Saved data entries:
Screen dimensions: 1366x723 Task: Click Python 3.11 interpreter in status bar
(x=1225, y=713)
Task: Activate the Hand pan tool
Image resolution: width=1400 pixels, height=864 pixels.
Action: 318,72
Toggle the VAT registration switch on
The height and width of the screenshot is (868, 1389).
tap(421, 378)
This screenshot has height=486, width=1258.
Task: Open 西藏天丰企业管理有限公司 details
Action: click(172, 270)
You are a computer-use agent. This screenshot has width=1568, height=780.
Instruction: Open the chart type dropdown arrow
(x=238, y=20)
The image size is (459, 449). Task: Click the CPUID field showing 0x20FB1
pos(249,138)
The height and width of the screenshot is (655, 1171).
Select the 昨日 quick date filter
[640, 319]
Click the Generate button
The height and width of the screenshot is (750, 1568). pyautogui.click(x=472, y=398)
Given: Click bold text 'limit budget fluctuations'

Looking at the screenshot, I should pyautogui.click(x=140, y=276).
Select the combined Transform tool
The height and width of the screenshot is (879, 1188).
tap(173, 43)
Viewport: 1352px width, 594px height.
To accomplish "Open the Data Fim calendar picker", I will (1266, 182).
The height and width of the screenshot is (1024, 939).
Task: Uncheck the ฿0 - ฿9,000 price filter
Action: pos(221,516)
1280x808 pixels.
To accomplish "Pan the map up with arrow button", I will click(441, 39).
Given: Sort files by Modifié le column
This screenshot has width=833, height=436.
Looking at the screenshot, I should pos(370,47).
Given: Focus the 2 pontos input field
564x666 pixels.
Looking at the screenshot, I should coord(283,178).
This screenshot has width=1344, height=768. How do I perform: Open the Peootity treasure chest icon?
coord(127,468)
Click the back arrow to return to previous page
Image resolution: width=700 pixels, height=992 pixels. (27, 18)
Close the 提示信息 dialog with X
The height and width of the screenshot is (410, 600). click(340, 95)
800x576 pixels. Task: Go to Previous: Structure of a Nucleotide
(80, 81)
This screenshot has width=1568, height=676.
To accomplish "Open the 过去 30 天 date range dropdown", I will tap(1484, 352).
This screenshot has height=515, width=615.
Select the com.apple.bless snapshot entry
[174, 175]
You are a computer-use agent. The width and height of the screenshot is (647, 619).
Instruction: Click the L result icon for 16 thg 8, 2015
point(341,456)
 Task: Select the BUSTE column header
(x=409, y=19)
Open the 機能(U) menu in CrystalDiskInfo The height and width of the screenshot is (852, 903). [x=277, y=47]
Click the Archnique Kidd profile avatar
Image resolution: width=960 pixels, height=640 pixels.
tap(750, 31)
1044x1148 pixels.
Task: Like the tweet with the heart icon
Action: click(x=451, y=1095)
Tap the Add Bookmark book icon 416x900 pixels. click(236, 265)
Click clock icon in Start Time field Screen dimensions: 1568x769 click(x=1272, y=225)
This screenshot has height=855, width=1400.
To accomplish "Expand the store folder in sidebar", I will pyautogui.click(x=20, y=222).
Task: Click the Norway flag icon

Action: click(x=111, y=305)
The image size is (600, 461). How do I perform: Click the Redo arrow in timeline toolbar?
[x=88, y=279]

→ **What the task asks**
Reproduce the full set of entries above exactly, without dropping a line.

→ **Task output**
Screen dimensions: 1366x723 Task: Click Python 3.11 interpreter in status bar
(x=1225, y=713)
Task: Activate the Hand pan tool
Image resolution: width=1400 pixels, height=864 pixels.
Action: 318,72
Toggle the VAT registration switch on
The height and width of the screenshot is (868, 1389).
tap(421, 378)
This screenshot has height=486, width=1258.
Task: Open 西藏天丰企业管理有限公司 details
Action: click(172, 270)
You are a computer-use agent. This screenshot has width=1568, height=780.
Instruction: Open the chart type dropdown arrow
(x=238, y=20)
The image size is (459, 449). Task: Click the CPUID field showing 0x20FB1
pos(249,138)
The height and width of the screenshot is (655, 1171).
Select the 昨日 quick date filter
[640, 319]
Click the Generate button
The height and width of the screenshot is (750, 1568). pyautogui.click(x=472, y=398)
Given: Click bold text 'limit budget fluctuations'

Looking at the screenshot, I should pyautogui.click(x=140, y=276).
Select the combined Transform tool
The height and width of the screenshot is (879, 1188).
tap(173, 43)
Viewport: 1352px width, 594px height.
To accomplish "Open the Data Fim calendar picker", I will (1266, 182).
The height and width of the screenshot is (1024, 939).
Task: Uncheck the ฿0 - ฿9,000 price filter
Action: pos(221,516)
1280x808 pixels.
To accomplish "Pan the map up with arrow button", I will click(441, 39).
Given: Sort files by Modifié le column
This screenshot has width=833, height=436.
Looking at the screenshot, I should pos(370,47).
Given: Focus the 2 pontos input field
564x666 pixels.
Looking at the screenshot, I should coord(283,178).
This screenshot has width=1344, height=768. How do I perform: Open the Peootity treasure chest icon?
coord(127,468)
Click the back arrow to return to previous page
Image resolution: width=700 pixels, height=992 pixels. (27, 18)
Close the 提示信息 dialog with X
The height and width of the screenshot is (410, 600). click(340, 95)
800x576 pixels. Task: Go to Previous: Structure of a Nucleotide
(80, 81)
This screenshot has width=1568, height=676.
To accomplish "Open the 过去 30 天 date range dropdown", I will tap(1484, 352).
This screenshot has height=515, width=615.
Select the com.apple.bless snapshot entry
[174, 175]
You are a computer-use agent. The width and height of the screenshot is (647, 619).
Instruction: Click the L result icon for 16 thg 8, 2015
point(341,456)
 Task: Select the BUSTE column header
(x=409, y=19)
Open the 機能(U) menu in CrystalDiskInfo The height and width of the screenshot is (852, 903). [x=277, y=47]
Click the Archnique Kidd profile avatar
Image resolution: width=960 pixels, height=640 pixels.
tap(750, 31)
1044x1148 pixels.
Task: Like the tweet with the heart icon
Action: click(x=451, y=1095)
Tap the Add Bookmark book icon 416x900 pixels. click(236, 265)
Click clock icon in Start Time field Screen dimensions: 1568x769 click(x=1272, y=225)
This screenshot has height=855, width=1400.
To accomplish "Expand the store folder in sidebar", I will pyautogui.click(x=20, y=222).
Task: Click the Norway flag icon

Action: click(x=111, y=305)
The image size is (600, 461). How do I perform: Click the Redo arrow in timeline toolbar?
[x=88, y=279]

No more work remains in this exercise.